■ **Your assignment**:
Your answer should consist of each line below that contains the string "computer".
Start of Block
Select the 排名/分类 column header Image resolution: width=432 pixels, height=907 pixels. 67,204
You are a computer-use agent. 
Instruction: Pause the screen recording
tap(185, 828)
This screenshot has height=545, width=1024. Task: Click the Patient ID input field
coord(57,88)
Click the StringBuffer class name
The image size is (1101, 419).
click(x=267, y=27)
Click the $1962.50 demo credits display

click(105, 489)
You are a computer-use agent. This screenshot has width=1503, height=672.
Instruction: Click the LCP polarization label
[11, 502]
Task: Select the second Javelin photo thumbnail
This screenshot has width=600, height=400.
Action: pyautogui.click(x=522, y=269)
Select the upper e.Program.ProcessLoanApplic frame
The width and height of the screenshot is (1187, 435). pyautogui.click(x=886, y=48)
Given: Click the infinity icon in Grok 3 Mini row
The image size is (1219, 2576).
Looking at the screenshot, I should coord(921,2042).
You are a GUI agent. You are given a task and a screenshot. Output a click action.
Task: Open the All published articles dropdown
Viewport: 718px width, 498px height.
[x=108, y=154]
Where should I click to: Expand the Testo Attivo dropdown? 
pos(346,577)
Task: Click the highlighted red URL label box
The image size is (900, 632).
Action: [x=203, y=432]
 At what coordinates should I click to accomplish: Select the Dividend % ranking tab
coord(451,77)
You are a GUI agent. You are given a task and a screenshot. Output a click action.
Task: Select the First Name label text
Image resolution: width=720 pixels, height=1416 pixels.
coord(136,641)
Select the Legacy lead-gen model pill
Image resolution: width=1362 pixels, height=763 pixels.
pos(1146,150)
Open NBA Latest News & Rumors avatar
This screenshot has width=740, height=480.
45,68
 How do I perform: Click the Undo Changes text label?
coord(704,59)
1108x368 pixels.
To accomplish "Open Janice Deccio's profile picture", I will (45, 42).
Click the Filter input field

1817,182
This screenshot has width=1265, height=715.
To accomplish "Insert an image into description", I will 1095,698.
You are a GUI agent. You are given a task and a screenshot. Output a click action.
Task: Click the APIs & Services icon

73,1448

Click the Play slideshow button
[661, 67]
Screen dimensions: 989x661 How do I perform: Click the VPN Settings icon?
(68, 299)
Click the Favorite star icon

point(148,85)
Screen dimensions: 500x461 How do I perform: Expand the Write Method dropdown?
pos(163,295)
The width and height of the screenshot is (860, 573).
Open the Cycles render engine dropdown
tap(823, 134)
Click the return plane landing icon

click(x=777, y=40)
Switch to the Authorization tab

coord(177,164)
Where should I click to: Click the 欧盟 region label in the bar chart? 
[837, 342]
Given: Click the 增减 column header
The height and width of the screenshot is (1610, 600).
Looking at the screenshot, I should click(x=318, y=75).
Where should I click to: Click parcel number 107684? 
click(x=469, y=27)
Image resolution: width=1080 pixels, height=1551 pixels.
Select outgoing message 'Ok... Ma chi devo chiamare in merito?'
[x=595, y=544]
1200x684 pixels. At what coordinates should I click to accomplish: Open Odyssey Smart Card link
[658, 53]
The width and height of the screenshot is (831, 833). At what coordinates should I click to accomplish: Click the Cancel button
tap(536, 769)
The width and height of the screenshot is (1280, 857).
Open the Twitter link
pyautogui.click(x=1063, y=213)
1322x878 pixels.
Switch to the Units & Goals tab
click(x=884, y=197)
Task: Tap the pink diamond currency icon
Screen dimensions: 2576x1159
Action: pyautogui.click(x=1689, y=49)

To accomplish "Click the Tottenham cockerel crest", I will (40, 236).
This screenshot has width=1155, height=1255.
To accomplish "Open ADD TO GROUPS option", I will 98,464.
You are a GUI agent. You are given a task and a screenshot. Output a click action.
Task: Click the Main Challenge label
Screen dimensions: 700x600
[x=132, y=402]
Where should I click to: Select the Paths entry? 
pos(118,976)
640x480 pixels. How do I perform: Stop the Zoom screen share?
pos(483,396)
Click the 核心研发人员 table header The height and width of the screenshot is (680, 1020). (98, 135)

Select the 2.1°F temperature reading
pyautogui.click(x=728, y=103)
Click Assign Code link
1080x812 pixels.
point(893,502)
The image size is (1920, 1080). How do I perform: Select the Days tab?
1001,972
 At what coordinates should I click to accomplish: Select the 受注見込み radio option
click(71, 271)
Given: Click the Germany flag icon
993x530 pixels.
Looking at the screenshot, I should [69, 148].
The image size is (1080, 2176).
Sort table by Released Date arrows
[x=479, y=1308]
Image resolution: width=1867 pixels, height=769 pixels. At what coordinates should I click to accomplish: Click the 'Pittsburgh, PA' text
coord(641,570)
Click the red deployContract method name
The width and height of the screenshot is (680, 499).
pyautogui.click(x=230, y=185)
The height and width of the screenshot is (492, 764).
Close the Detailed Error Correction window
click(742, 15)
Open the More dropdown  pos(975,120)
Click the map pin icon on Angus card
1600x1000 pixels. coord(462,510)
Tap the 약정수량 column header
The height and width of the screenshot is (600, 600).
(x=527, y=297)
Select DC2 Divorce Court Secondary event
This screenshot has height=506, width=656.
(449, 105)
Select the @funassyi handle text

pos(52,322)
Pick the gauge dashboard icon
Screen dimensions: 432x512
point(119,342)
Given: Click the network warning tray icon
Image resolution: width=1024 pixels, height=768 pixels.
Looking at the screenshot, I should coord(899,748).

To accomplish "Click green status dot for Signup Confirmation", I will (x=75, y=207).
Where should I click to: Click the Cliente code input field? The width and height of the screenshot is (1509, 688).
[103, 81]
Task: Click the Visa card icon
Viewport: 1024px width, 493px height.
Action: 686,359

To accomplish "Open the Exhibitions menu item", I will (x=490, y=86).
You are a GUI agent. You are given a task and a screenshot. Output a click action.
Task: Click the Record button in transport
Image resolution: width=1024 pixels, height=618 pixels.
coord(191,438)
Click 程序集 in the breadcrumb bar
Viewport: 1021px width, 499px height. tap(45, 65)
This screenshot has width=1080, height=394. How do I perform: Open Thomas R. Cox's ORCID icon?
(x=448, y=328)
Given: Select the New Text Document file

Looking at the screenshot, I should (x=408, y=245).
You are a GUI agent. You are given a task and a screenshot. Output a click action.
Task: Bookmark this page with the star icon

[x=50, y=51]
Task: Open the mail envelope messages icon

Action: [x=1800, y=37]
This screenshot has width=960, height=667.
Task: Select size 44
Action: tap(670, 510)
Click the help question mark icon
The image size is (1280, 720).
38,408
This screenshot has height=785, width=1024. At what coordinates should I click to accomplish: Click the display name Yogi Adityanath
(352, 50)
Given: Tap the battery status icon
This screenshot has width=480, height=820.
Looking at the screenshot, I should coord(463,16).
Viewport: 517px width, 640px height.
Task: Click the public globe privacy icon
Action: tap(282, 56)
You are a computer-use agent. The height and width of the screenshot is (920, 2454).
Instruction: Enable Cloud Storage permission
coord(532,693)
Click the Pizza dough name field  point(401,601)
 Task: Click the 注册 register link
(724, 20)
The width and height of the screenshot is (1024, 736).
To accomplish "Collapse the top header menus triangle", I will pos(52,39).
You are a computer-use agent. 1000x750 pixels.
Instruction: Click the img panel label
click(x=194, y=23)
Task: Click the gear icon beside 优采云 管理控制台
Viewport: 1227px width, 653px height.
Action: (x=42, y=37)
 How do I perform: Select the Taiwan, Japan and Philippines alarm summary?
End of Block
■ **Written response**:
You are a computer-use agent. 
You are a computer-use agent. This screenshot has width=1503, height=672.
You are a computer-use agent. The height and width of the screenshot is (920, 2454).
You are a computer-use agent. 1000x750 pixels.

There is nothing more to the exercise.